The feeling of the sublime is a mixed feeling. It is at once a painful
state, which in its paroxysm is manifested by a kind of shudder, and a
joyous state, that may rise to rapture, and which, without being properly
a pleasure, is greatly preferred to every kind of pleasure by delicate
souls. This union of two contrary sensations in one and the same feeling
proves in a peremptory manner our moral independence. For as it is
absolutely impossible that the same object should be with us in two
opposite relations, it follows that it is we ourselves who sustain two
different relations with the object. It follows that these two opposed
natures should be united in us, which, on the idea of this object, are
brought into play in two perfectly opposite ways. Thus we experience by
the feeling of the beautiful that the state of our spiritual nature is
not necessarily determined by the state of our sensuous nature; that the
laws of nature are not necessarily our laws; and that there is in us an
autonomous principle independent of all sensuous impressions.
The sublime object may be considered in two lights. We either represent
it to our comprehension, and we try in vain to make an image or idea of
it, or we refer it to our vital force, and we consider it as a power
before which ours is nothing.
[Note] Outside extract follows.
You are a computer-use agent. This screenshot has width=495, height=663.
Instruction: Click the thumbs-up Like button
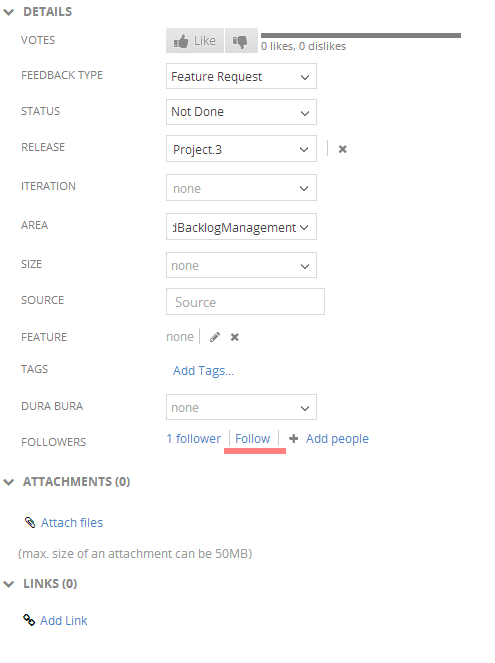(x=194, y=41)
But though in both cases we experience in
connection with this object the painful feeling of our limits, yet we do
not seek to avoid it; on the contrary we are attracted to it by an
irresistible force. Could this be the case if the limits of our
imagination were at the same time those of our comprehension? Should we
be willingly called back to the feeling of the omnipotence of the forces
of nature if we had not in us something that cannot be a prey of these
forces. We are pleased with the spectacle of the sensuous infinite,
because we are able to attain by thought what the senses can no longer
embrace and what the understanding cannot grasp. The sight of a terrible
object transports us with enthusiasm, because we are capable of willing
what the instincts reject with horror, and of rejecting what they desire.
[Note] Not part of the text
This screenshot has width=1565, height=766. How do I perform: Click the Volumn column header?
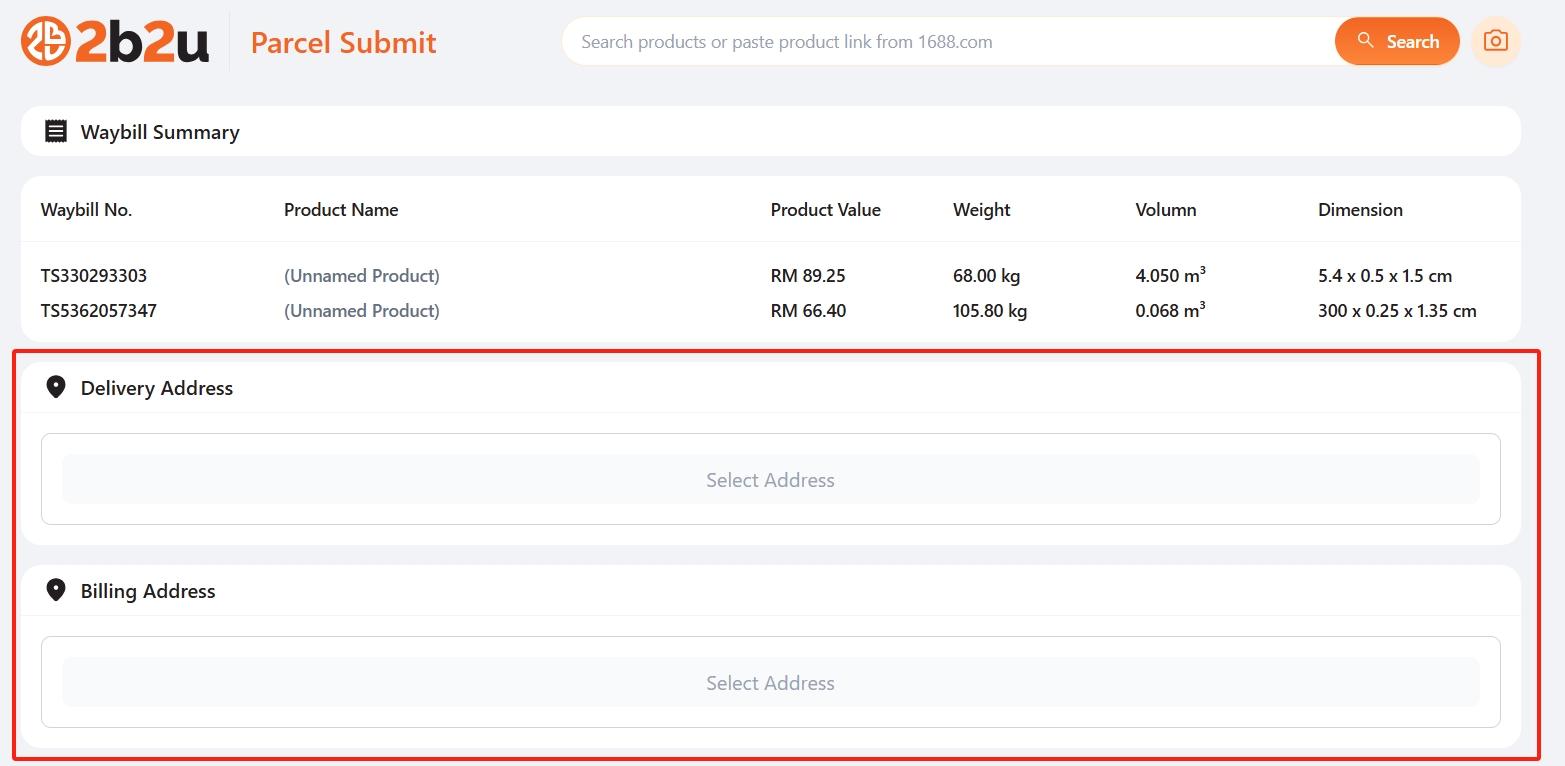[x=1165, y=210]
We willingly allow our imagination to find something in the world of
phenomena that passes beyond it; because, after all, it is only one
sensuous force that triumphs over another sensuous force, but nature,
notwithstanding all her infinity, cannot attain to the absolute grandeur
which is in ourselves. We submit willingly to physical necessity both
our well-being and our existence. This is because the very power reminds
us that there are in us principles that escape its empire. Man is in the
hands of nature, but the will of man is in his own hands.
Nature herself has actually used a sensuous means to teach us that we are
something more than mere sensuous natures. She has even known how to
make use of our sensations to put us on the track of this discovery--that
we are by no means subject as slaves to the violence of the sensations.
And this is quite a different effect from that which can be produced by
the beautiful; I mean the beautiful of the real world, for the sublime
itself is surpassed by the ideal. In the presence of beauty, reason and
sense are in harmony, and it is only on account of this harmony that the
beautiful has attraction for us. Consequently, beauty alone could never
teach us that our destination is to act as pure intelligences, and that
we are capable of showing ourselves such.